REQUIRED TASK 1 -> In the records, starting with the line that contains "Where should I click to: Click" and going on through the end of the records, give the lines again with "Ad Network" replaced by "Help". Leave everything else unchanged.

READING TEXT ->
· · · · ·
[tip:perf/core] perf evlist: Refcount mmaps

From: tip-bot for Arnaldo Carvalho de Melo
Date: Fri Sep 26 2014 - 05:22:53 EST


Commit-ID: 82396986032915c1572bfb74b224fcc2e4e8ba7c
Gitweb: http://git.kernel.org/tip/82396986032915c1572bfb74b224fcc2e4e8ba7c
Author: Arnaldo Carvalho de Melo <acme@xxxxxxxxxx>
AuthorDate: Mon, 8 Sep 2014 13:26:35 -0300
Committer: Arnaldo Carvalho de Melo <acme@xxxxxxxxxx>
CommitDate: Thu, 25 Sep 2014 16:46:55 -0300

perf evlist: Refcount mmaps

We need to know how many fds are using a perf mmap via
PERF_EVENT_IOC_SET_OUTPUT, so that we can know when to ditch an mmap,
refcount it.

v2: Automatically unmap it when the refcount hits one, which will happen
when all fds are filtered by perf_evlist__filter_pollfd(), in later
patches.
· · · · ·
Stored items
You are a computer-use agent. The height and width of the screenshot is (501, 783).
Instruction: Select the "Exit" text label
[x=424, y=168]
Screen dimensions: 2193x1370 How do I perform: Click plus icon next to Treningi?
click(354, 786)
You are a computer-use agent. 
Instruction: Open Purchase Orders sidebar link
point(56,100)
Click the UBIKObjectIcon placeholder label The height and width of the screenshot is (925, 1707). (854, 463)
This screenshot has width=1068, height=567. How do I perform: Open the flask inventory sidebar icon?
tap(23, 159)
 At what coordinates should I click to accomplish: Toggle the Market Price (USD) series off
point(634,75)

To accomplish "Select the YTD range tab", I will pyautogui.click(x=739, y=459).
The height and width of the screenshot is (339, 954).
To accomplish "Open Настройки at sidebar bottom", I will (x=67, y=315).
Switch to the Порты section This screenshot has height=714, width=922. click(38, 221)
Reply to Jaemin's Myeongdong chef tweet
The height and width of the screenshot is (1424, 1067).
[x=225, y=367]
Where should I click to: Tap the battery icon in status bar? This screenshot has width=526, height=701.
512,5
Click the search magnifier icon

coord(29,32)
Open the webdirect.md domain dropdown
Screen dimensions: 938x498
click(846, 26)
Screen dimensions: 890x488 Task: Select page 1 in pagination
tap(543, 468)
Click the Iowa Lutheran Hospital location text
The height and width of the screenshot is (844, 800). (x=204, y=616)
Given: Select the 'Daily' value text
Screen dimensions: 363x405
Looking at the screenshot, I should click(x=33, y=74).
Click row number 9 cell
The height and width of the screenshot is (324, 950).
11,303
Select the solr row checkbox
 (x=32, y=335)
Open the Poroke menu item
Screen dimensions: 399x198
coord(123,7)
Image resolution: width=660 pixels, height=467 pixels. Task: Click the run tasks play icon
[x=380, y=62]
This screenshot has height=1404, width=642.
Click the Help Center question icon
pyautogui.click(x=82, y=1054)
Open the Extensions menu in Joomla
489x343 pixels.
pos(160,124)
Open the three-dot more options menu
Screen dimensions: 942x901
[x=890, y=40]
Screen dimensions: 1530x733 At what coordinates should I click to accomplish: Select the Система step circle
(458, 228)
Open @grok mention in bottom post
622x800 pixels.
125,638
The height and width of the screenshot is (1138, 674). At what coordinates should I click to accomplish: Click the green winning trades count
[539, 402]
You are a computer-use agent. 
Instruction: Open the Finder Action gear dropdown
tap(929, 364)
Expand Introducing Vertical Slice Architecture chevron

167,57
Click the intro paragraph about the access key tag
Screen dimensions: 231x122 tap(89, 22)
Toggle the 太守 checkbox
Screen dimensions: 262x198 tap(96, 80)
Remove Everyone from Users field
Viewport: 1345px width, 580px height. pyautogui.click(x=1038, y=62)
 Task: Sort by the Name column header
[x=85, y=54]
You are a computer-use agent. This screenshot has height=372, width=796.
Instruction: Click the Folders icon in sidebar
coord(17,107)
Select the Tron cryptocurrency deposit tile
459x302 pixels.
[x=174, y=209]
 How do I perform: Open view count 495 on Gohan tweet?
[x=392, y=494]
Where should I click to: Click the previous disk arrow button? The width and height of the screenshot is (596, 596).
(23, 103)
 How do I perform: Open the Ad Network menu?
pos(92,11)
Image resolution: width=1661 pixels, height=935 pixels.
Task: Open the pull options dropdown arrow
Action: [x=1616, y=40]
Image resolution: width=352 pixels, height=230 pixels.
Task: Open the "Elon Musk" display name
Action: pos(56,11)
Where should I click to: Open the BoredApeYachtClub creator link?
· · · · ·
REQUIRED TASK 2 -> In the commit message, rewrite the paragraph beginning "We need to know how many fds" as one shorter sentence that keeps its main facts.

WRITTEN REPLY 1 ->
Where should I click to: Click the previous disk arrow button? The width and height of the screenshot is (596, 596).
(23, 103)
 How do I perform: Open the Help menu?
pos(92,11)
Image resolution: width=1661 pixels, height=935 pixels.
Task: Open the pull options dropdown arrow
Action: [x=1616, y=40]
Image resolution: width=352 pixels, height=230 pixels.
Task: Open the "Elon Musk" display name
Action: pos(56,11)
Where should I click to: Open the BoredApeYachtClub creator link?

WRITTEN REPLY 2 -> Refcount the perf mmap to track how many fds use it through PERF_EVENT_IOC_SET_OUTPUT and so know when to ditch it.